I stared at him. The thing with Clarence, I could never tell if he said things like “H-E-double-hockey-sticks” to be ironic, or if he really was some reincarnated youth minister. “Okay, let me try another one. Why the hell am I free? Why did the cleaning crew go to all the trouble of re-doing my apartment and even filling my fridge with fresh crap I’ll never eat?”
“I don’t know, Bobby. But I think it’s out of our hands now. We just have to wait and see what Heaven decides.”
“Waiting,” I said. “I hate that.” But Teddy Nebraska had apparently decided that he hated waiting, too, and now he was finally making his big move. Clarence and I watched him walk over to our table.
The kid stood up. “I’m going to go get myself another iced tea.”
“Hi, Bobby,” Nebraska said. “Can I talk to you for a moment?”
I was torn between wondering why Clarence would walk all the way across the room for a drink containing no alcohol and wondering what the hell Nebraska wanted from me. I didn’t know him well, but of course I’d seen him a lot recently, with Monica. He dressed well, but with that faintly overdone look that suggested not too many decades back he would have been wearing a white Panama suit and a straw hat. “Yeah,” I said. “Sure. Sit down.”
“Thanks.” He slid into the booth and then just sat there. I wondered if he too, like Walter Sanders, had been approached by one of our superiors about me and had only now worked up the courage to tell me (when it was way too late to make any difference).
“What can I do for you?” I asked at last.
“Well, I’ve always admired you, Bobby—”
“Please. Today of all days, that kind of shit just makes my head hurt. I’m sure you’re a nice guy, Nebraska. Me, not so much. So please, just get on with it.”
He took a breath. “I don’t know if you know, but I’ve been seeing Monica Naber. Nahebaroth.”
“Yeah, I know.” If he thought this was the complaints department, I might have to pop him one in the mustache. “So?”
“So, I just wanted to . . . to make sure that was all right with you.”
I stared at him. I honestly thought for a moment he was putting me on. “Let me get this straight—you’re asking me if it’s all right for you to date Monica?”
“I guess so. Yes.”
I couldn’t help it. I laughed. First time since the snow and ash and the end of the world. “You’re joking, right? You and Monica set this up as a prank?” I pretended to look around for cameras.
Instead of being relieved or pleased, Nebraska seemed worried. “Does that mean it’s okay?”
“You’re serious—you want my permission? Did you tell Monica you were going to do this?”
“She thinks I’m crazy,” he admitted. “But I didn’t want you to think we were sneaking around behind your back. Everybody knows things have been tough for you lately.”

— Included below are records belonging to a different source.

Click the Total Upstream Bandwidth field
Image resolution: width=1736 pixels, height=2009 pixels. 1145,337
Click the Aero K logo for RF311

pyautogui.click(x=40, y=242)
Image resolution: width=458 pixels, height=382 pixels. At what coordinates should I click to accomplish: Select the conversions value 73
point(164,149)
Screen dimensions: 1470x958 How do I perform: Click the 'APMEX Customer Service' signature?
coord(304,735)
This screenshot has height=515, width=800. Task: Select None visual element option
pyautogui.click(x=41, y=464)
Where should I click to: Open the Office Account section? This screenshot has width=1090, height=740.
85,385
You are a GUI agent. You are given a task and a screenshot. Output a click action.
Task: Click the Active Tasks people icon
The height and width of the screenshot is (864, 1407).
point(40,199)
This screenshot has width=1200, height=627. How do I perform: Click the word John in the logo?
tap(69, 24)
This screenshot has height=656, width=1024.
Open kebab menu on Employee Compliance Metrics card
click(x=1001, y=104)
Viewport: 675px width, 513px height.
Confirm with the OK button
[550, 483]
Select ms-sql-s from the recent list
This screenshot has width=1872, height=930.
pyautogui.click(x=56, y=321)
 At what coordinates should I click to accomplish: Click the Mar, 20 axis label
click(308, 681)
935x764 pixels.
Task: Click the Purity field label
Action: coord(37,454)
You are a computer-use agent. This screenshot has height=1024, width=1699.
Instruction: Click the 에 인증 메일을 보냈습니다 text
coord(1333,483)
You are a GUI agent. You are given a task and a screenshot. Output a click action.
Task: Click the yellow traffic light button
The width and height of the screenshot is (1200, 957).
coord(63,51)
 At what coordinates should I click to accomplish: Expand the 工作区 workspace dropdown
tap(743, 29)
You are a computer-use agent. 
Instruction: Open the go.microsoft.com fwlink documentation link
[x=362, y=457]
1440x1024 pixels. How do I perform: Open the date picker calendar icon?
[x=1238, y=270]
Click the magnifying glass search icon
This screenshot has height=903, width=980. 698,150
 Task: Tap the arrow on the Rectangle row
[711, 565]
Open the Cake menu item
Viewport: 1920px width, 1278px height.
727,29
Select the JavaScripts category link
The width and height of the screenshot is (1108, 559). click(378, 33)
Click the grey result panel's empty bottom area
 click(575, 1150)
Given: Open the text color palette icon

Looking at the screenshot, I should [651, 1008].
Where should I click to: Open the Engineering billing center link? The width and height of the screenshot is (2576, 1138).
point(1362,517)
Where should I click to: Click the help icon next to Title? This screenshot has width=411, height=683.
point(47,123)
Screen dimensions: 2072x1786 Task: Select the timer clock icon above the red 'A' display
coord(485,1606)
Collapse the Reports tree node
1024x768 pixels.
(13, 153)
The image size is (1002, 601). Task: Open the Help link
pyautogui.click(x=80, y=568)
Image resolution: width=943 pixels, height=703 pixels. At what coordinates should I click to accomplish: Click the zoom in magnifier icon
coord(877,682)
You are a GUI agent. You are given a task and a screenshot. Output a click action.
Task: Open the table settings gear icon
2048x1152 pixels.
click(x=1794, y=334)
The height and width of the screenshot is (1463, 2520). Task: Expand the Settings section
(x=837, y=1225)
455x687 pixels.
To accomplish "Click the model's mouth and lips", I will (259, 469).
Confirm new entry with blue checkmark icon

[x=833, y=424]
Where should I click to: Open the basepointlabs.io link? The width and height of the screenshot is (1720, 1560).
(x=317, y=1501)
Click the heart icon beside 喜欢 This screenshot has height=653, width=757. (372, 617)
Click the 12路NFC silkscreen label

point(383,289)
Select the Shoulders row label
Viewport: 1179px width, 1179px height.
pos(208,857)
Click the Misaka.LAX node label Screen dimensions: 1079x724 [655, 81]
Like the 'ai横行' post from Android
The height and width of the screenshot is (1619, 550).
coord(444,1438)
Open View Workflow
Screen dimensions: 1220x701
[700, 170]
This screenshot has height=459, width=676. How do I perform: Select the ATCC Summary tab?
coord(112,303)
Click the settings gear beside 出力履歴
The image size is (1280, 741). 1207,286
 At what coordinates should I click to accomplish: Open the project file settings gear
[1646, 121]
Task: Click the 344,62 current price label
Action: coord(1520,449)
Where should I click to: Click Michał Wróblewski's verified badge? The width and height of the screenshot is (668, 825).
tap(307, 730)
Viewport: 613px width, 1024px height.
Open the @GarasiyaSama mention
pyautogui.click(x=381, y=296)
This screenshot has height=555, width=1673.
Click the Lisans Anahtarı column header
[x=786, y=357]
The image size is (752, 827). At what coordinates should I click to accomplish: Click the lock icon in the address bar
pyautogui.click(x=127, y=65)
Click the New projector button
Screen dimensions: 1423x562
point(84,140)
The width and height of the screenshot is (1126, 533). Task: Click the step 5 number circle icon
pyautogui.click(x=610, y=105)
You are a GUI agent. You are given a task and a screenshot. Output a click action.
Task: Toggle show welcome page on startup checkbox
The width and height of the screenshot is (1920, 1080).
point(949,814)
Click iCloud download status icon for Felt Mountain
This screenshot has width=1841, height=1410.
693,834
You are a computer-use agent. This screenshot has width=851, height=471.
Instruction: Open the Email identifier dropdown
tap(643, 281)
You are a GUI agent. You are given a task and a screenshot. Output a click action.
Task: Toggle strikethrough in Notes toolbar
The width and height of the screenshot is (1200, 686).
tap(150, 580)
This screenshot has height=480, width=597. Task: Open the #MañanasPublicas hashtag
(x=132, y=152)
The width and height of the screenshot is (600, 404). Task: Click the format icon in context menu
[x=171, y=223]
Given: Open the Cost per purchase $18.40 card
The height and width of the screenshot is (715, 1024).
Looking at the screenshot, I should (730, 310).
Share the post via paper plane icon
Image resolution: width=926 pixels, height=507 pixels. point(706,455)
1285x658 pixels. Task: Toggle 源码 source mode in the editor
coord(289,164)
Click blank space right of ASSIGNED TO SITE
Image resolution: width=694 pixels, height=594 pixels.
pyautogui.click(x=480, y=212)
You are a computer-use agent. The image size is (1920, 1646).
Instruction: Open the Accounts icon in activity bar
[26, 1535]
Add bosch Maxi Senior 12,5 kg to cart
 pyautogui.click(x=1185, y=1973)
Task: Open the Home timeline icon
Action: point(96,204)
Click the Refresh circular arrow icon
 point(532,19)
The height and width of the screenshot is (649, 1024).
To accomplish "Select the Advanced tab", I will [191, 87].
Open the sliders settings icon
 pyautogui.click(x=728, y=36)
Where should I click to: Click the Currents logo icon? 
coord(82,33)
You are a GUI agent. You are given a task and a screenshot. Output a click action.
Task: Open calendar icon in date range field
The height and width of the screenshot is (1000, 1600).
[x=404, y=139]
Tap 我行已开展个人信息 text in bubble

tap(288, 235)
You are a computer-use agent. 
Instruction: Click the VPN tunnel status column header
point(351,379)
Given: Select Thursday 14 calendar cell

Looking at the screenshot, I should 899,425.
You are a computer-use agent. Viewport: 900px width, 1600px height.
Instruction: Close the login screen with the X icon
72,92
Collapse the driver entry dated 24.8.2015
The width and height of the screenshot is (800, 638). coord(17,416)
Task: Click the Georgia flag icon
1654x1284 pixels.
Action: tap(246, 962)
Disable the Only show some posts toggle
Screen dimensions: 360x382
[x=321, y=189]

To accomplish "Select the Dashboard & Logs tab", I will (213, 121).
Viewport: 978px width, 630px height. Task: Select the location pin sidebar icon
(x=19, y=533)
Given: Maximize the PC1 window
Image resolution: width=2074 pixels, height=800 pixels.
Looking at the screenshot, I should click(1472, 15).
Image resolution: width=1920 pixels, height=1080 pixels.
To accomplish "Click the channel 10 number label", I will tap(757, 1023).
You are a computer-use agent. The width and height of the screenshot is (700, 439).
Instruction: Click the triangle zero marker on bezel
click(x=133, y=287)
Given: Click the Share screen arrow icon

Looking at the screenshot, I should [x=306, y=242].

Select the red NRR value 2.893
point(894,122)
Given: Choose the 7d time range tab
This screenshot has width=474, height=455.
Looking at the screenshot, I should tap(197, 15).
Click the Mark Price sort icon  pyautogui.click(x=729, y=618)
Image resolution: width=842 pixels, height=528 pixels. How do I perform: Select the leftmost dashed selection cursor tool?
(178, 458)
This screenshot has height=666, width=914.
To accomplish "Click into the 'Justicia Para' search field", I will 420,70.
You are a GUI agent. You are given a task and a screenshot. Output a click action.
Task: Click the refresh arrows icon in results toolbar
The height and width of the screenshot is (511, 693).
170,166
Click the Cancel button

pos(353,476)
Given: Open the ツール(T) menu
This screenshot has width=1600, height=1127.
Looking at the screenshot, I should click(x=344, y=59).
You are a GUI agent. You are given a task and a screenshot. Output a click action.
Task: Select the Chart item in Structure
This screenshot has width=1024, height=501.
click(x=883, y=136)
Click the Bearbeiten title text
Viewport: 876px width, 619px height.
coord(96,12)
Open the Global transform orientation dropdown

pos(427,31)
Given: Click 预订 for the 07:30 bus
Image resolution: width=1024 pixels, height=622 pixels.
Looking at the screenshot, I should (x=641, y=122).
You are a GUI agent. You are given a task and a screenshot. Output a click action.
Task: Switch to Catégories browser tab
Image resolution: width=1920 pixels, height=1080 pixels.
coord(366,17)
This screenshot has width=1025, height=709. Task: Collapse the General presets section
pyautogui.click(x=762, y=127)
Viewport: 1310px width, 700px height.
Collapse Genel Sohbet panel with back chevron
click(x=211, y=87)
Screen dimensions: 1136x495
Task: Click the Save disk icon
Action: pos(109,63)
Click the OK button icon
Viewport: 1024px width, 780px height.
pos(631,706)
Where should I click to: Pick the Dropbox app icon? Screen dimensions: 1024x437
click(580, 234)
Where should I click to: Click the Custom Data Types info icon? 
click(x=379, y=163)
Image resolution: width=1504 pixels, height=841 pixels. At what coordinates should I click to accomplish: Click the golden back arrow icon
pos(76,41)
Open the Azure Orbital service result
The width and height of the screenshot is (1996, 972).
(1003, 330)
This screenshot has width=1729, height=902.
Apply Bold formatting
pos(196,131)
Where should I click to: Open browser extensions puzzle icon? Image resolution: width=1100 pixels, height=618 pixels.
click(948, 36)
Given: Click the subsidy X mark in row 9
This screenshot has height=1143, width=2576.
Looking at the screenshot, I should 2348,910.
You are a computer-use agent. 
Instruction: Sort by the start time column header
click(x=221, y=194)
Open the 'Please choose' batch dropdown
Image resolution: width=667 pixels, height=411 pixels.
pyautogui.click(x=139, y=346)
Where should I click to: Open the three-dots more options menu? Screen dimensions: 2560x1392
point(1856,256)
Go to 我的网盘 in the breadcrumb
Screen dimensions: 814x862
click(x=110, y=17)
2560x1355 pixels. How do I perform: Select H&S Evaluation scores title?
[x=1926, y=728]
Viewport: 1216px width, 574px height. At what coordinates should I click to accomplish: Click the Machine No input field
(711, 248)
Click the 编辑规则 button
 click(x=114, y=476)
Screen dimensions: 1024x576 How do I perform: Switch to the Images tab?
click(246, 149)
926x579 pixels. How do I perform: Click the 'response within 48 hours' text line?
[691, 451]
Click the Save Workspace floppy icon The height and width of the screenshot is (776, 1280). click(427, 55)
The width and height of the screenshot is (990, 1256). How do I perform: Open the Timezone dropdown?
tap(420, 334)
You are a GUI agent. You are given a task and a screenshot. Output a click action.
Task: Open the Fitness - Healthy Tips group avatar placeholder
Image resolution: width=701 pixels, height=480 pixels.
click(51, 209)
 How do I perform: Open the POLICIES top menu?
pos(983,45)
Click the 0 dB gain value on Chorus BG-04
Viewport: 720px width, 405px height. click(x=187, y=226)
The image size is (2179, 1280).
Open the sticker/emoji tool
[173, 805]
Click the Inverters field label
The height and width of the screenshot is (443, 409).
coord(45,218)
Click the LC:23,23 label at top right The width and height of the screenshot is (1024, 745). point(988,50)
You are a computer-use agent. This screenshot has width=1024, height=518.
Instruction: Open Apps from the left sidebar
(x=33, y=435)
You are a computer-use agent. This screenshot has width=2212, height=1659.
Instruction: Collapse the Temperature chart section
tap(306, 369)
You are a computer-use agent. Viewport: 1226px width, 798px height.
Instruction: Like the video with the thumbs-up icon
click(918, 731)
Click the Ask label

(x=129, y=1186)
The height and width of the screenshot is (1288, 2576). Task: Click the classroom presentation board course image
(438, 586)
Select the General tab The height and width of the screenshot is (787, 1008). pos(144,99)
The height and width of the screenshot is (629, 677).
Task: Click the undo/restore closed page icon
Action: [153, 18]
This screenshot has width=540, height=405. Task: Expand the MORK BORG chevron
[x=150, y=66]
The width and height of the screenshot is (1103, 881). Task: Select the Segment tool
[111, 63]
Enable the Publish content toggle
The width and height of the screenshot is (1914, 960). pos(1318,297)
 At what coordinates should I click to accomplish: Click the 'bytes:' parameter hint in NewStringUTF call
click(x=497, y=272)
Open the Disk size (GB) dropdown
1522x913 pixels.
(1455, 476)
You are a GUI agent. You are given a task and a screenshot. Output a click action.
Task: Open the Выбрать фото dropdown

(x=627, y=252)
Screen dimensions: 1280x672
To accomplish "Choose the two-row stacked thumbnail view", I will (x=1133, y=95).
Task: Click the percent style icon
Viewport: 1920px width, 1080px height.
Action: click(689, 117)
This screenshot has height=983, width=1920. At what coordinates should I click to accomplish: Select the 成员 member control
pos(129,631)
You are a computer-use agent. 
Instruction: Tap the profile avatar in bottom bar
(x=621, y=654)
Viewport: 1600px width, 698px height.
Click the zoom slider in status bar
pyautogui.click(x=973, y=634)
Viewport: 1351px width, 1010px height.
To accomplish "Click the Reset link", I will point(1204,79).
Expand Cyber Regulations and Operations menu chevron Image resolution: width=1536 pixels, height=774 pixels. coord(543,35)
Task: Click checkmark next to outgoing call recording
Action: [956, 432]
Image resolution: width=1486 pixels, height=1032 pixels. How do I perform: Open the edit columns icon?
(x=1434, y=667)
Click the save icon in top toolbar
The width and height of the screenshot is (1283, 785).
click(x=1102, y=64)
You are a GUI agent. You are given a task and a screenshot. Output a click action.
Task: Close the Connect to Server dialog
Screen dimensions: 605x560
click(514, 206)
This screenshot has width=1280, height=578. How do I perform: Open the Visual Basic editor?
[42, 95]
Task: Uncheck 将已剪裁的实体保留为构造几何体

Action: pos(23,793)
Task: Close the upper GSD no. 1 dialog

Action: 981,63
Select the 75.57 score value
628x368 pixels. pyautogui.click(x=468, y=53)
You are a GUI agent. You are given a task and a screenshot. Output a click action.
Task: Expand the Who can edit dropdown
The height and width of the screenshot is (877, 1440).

At another time I would have bent one of his fingers until he told me all the things that “everybody” knew, but at this point my shit was so muddled up I didn’t even care. “Look, Ted, Monica is a wonderful person. Well, she’s a wonderful angel—I’m not sure how good any of us are at ‘person.’ But she can make up her own mind, and she can see whoever she wants. Neither of us ever had a claim on each other. Frankly, she deserved better than me, anyway. If you’re the better, more power to you both.”
He looked as if a weight had been lifted. “So we have your blessing?”
I nearly said something mean. It was just so silly. I even looked around to see if Monica was watching, enjoying the whole stupid conversation, but the Compasses was pretty much stag right then, just a bunch of the boys in various states of looseness. Daytime tends to be guys-only, not because women aren’t welcome, but because most females have the sense not to spend the sunshine hours in a saloon. And as I looked around and realized I was really back—maybe not the same, but back on my home turf—a tiny bit of hopelessness lifted off me. Not enough, mind you. I still couldn’t imagine living much beyond the next day without Caz and Sam, I still couldn’t believe there was anything on this gray planet to keep me here, but at least I could see a little farther through the darkness than when I came in.